Carrying around excess baggage.
Gordon Burditt
gordon at sneaky.UUCP
Fri Sep 1 02:08:03 AEST 1989
> All the (proposed) ANSI C standard seems to have done is made every
> quirky little implementation "official". If it didn't follow the
Look at your list more carefully. It makes most every quirky HARDWARE
implementation usable if you try hard enough. It addresses nothing about
compilers that don't catch errors, or have strange quirks that make
people think they are actually features, as in:
# define ctrl(x) 'x'
which is better defined as
# define ctrl(notused) 'x'
because they should do exactly the same thing.
> spirit (or even the word of) K&R, so what we'll just expand the
> standard a little.
>
> Other scientific and engineering disciplines have managed to shed
> their past false steps, why can't we?
It is interesting that the "mistakes" to be shed are HARDWARE "mistakes",
for the most part, not software mistakes, like dereferencing NULL pointers.
>
> Some items I would like to see investigated by the "committee on
> un-American programming activities":
Won't do any good. Contact the "committee on un-American CPU Design".
> # of bits in a byte Hardware.
> # of bytes in data types Constrained by hardware
with some limited choices
available to software.
> character encoding Largely constrained by
character sets used by
terminals and printers,
and efficiency considerations.
> integer data format (signing schemes, etc) Hardware.

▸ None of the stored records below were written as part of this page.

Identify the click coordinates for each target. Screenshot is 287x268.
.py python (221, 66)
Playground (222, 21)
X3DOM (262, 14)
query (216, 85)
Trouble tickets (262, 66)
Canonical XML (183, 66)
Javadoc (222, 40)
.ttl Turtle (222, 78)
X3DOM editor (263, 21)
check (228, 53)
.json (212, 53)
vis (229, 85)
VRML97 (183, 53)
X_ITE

> floating point data format Hardware, except for
machines with pure software
emulation of floating point.
> endian-ness Hardware. Although it's
possible to "fight" this,
it introduces extreme
inefficiency.
> internal value of NULL pointer Often very limited by
hardware memory management
schemes.
> a constant pointer size If the hardware doesn't
cooperate, this can result in
significant overhead, like
many pointers occupying twice
as much space as they should.
> interpretation of shift operations Fighting the hardware here
can result in significant
overhead.
> Now I realize how much trouble it would be to pin all these down this
> late in the game, but it sure would make writing portable code a lot
> easier (it would almost come automatically, which would be quite a plus
> given the dearth of attention paid to portability in CS courses).
Increasing portability by restricting the scope so you don't have to worry
about the quirks of that implementation doesn't increase the number of
machines it will run on. It just says "we won't bother with porting to
that; it's too wierd, but so we can still call this code portable, we'll
outlaw it". Writing unportable code and then re-writing the
spec to call it portable doesn't make it any more portable.